For the works of nature are carried on in much smaller portions, and in more delicate and varied positions than those of fire, as we now employ it. But man will then appear to have really augmented his power, when the works of nature can be imitated in species, perfected in power, and varied in quantity; to which should be added the acceleration in point of time. Rust, for instance, is the result of a long process, but crocus martis is obtained immediately; and the same may be observed of natural verdigris and ceruse. Crystal is formed slowly, while glass is blown immediately: stones increase slowly, while bricks are baked immediately, etc. In the meantime (with regard to our present subject) every different species of heat should, with its peculiar effects, be diligently collected and inquired into; that of the heavenly bodies, whether their rays be direct, reflected, or refracted, or condensed by a burning-glass; that of lightning, flame, and ignited charcoal; that of fire of different materials, either open or confined, straitened or overflowing, qualified by the different forms of the furnaces, excited by the bellows, or quiescent, removed to a greater or less distance, or passing through different media; moist heats, such as the balneum Mariœ, and the dunghill; the external and internal heat of animals; dry heats, such as the heat of ashes, lime, warm sand; in short, the nature of every kind of heat, and its degrees.

We should, however, particularly attend to the investigation and discovery of the effects and operations of heat, when made to approach and retire by degrees, regularly, periodically, and by proper intervals of space and time. For this systematical inequality is in truth the daughter of heaven and mother of generation, nor can any great result be expected from a vehement, precipitate, or desultory heat. For this is not only most evident in vegetables, but in the wombs of animals also there arises a great inequality of heat, from the motion, sleep, food, and passions of the female. The same inequality prevails in those subterraneous beds where metals and fossils are perpetually forming, which renders yet more remarkable the ignorance of some of the reformed alchemists, who imagined they could attain their object by the equable heat of lamps, or the like, burning uniformly. Let this suffice concerning the operation and effects of heat; nor is it time for us to investigate them thoroughly before the forms and conformations of bodies have been further examined and brought to light. When we have determined upon our models, we may seek, apply, and arrange our instruments.

4. The fourth mode of action is by continuance, the very steward and almoner, as it were, of nature. We apply the term continuance to the abandonment of a body to itself for an observable time, guarded and protected in the meanwhile from all external force. For the internal motion then commences to betray and exert itself when the external and adventitious is removed. The effects of time, however, are far more delicate than those of fire. Wine, for instance, cannot be clarified by fire as it is by continuance. Nor are the ashes produced by combustion so fine as the particles dissolved or wasted by the lapse of ages. The incorporations and mixtures, which are hurried by fire, are very inferior to those obtained by continuance; and the various conformations assumed by bodies left to themselves, such as mouldiness, etc., are put a stop to by fire or a strong heat. It is not, in the meantime, unimportant to remark that there is a certain degree of violence in the motion of bodies entirely confined; for the confinement impedes the proper motion of the body. Continuance in an open vessel, therefore, is useful for separations, and in one hermetically sealed for mixtures, that in a vessel partly closed, but admitting the air, for putrefaction. But instances of the operation and effect of continuance must be collected diligently from every quarter.

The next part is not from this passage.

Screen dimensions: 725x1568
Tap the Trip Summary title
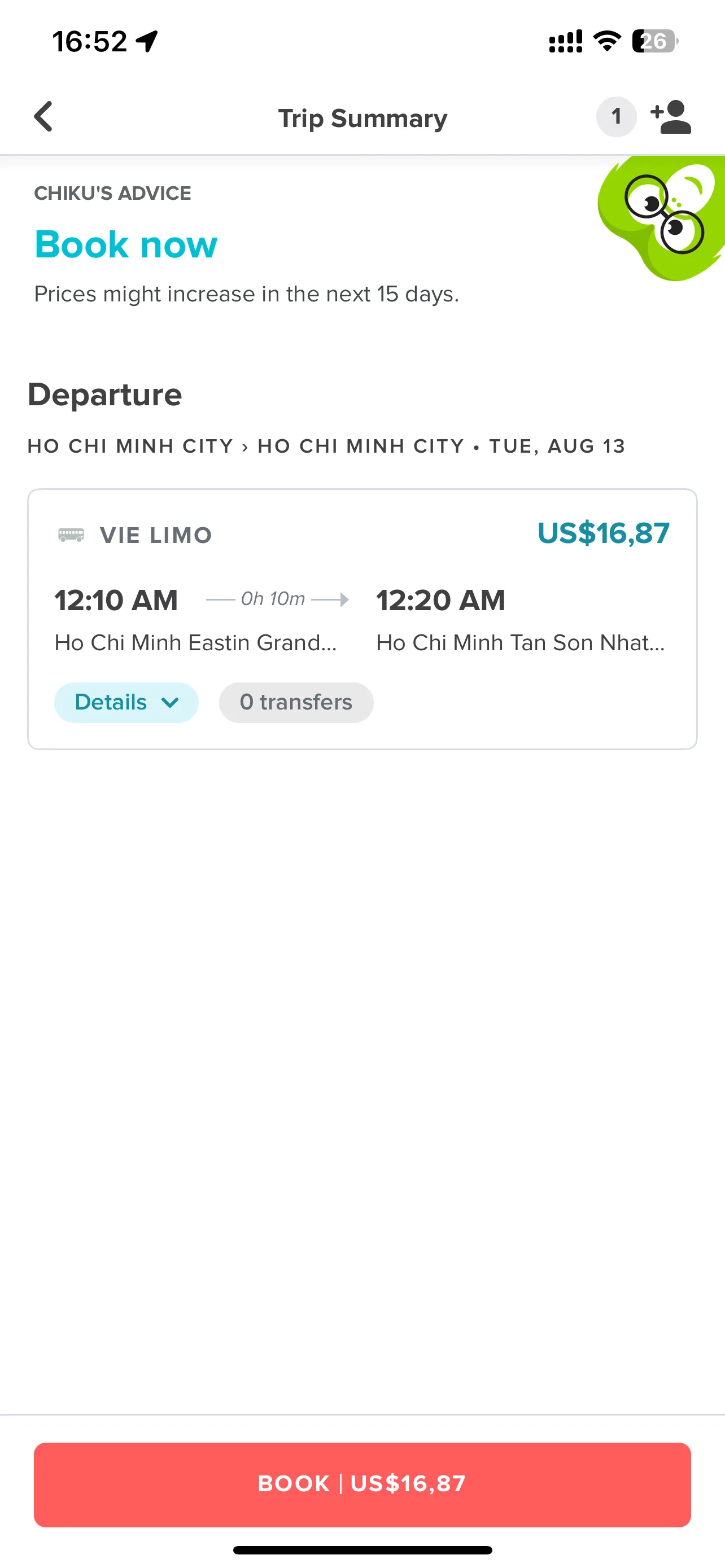pyautogui.click(x=363, y=118)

5. The direction of motion (which is the fifth method of action) is of no small use. We adopt this term, when speaking of a body which, meeting with another, either arrests, repels, allows, or directs its original motion. This is the case principally in the figure and position of vessels. An upright cone, for instance, promotes the condensation of vapor in alembics, but when reversed, as in inverted vessels, it assists the refining of sugar. Sometimes a curved form, or one alternately contracted and dilated, is required. Strainers may be ranged under this head, where the opposed body opens a way for one portion of another substance and impedes the rest. Nor is this process or any other direction of motion carried on externally only, but sometimes by one body within another. Thus, pebbles are thrown into water to collect the muddy particles, and syrups are refined by the white of an egg, which glues the grosser particles together so as to facilitate their removal. Telesius, indeed, rashly and ignorantly enough attributes the formation of animals to this cause, by means of the channels and folds of the womb. He ought to have observed a similar formation of the young in eggs which have no wrinkles or inequalities.